You see this clearly in the first council of Acts, where it was obvious that the early church was very Jewish in its beliefs and culture and worship. Because their arose a debate over whether the Gentile converts coming in had to become Jews. And the decision was they didn't. But you would not have had that discussion if Judaism was rejected by Christ and the Apostles. Their worship would naturally reflect the rituals of a Jewish nature, modified to Christ's fulfillment of it, because that's what He said he came to do, just as the Jewish council modified what of the Jewish laws the Gentiles would have to follow.

So if we're going to use the early church model in the Bible, we would have deacons, bishops, and rituals, and unity of faith as they did in the early church.
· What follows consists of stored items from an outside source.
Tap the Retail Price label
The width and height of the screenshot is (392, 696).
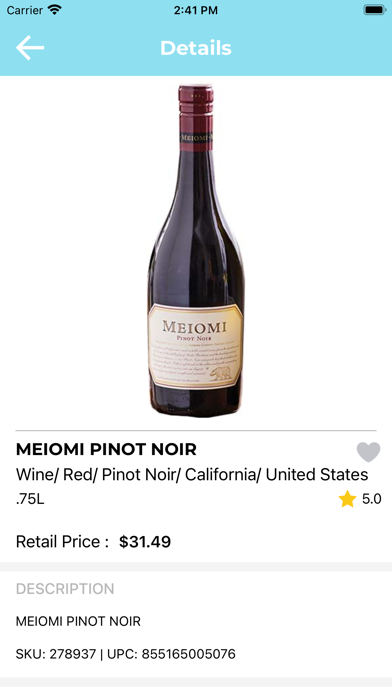[63, 542]
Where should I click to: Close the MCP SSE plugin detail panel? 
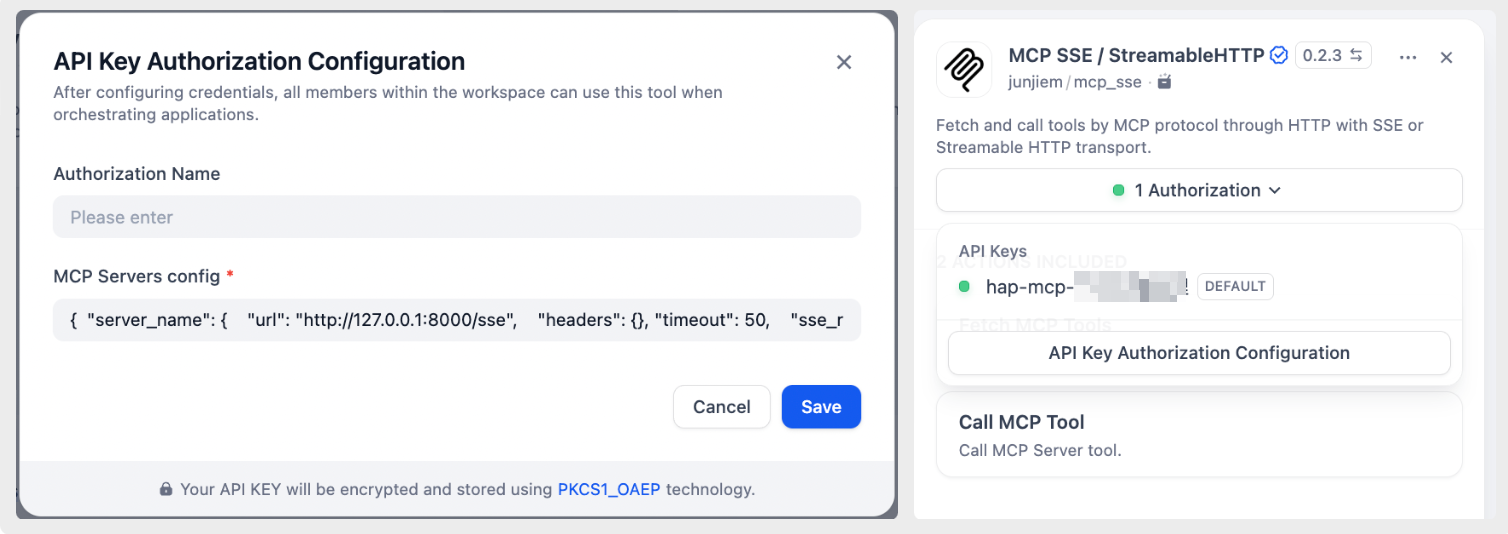pyautogui.click(x=1446, y=58)
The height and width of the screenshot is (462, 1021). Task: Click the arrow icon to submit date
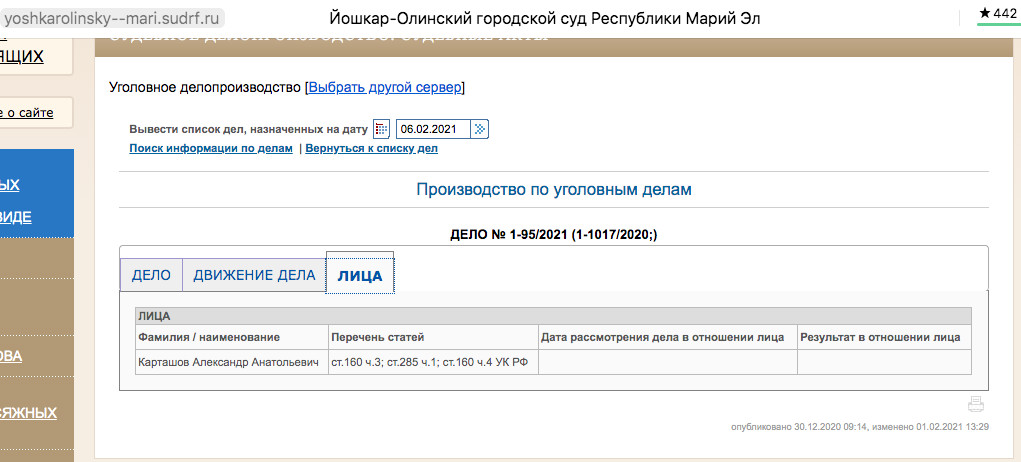coord(480,129)
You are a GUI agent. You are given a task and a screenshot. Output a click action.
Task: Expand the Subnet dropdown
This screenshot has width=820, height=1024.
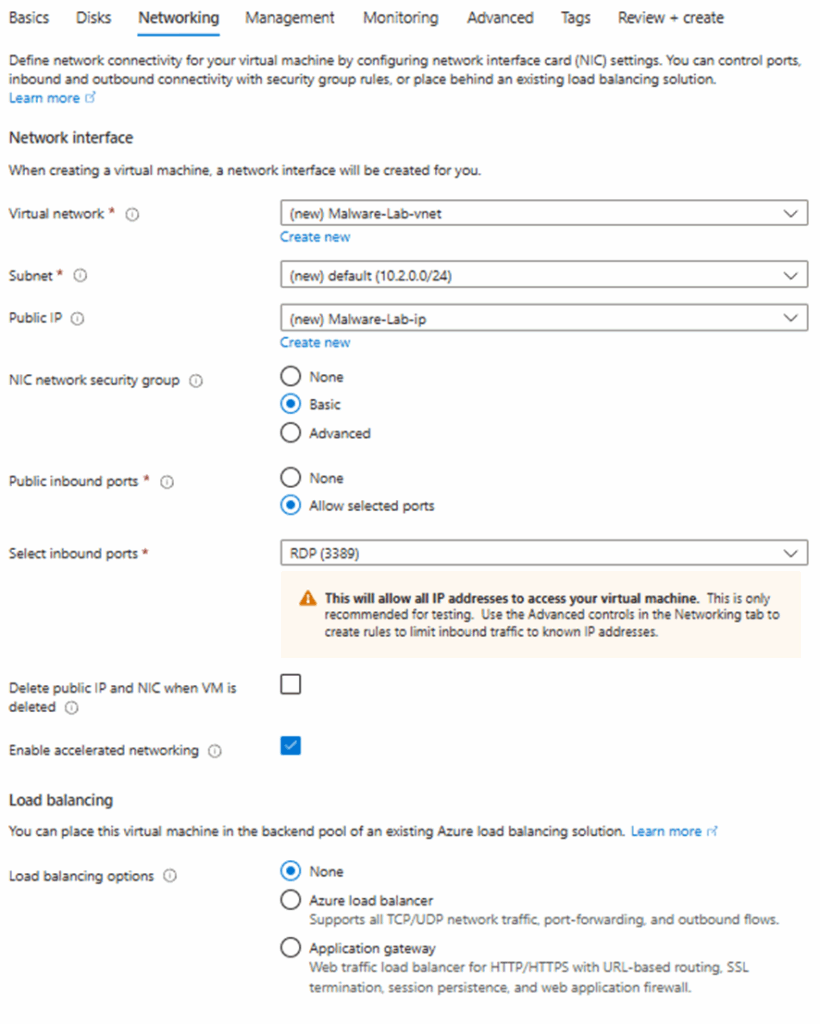coord(544,275)
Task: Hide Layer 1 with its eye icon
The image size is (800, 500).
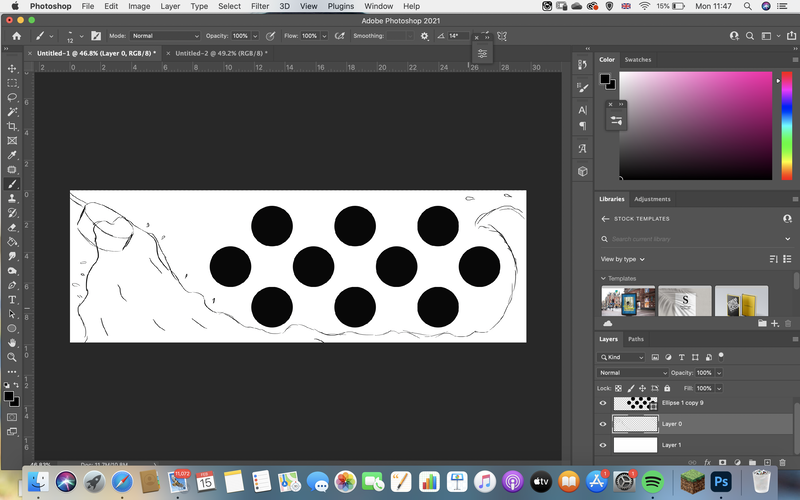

Bishops? Yes. It is generally translated as "overseer" or "elder" but that is the same Greek word bishop was derived from. And this is the religion that God established. First with the Jews, where God specified all sorts of religious rituals and practices they had to follow. Then with Christ who fulfilled and thus brought to an end, and established some new rituals, like the Lord's Supper, which was really a modification of the Passover itself, and why it was called then (and still in some communions) the "New Passover." And why Christ is described as the Passover Lamb, slain for the salvation of the world.

"Yeah, but, I've experienced a lot of legalism, hypocrisy, and people just going through the motions. That's why I'm ditching religion. It just isn't working."

So, since well over 50% of most marriages experience infidelity and divorce, we should just ditch the concept of marriage? Make up our own concept of marriage? I guess there are some in secular society that do think that way. But most of us don't see it as a problem of being married, but a problem of abusing and misusing the institution of marriage. Likewise, because some abuse or fail to take advantage of the religion doesn't invalidate that religion. It is a statement about the individual's lack of commitment to investing themselves into a relationship with God, or seeing the religion as the end goal instead of a tool to foster a deeper relationship with God. The solution then isn't to ditch the religion, but use it the correct way.

When it comes down to it, it isn't religion vs. real faith and relationship with God. It is embracing religion to have a real faith and relationship with God, vs. doing your own thing without accountability and hoping you get it right.

Be like Jesus. Embrace religion as the path to a relationship with God, not as a hindrance.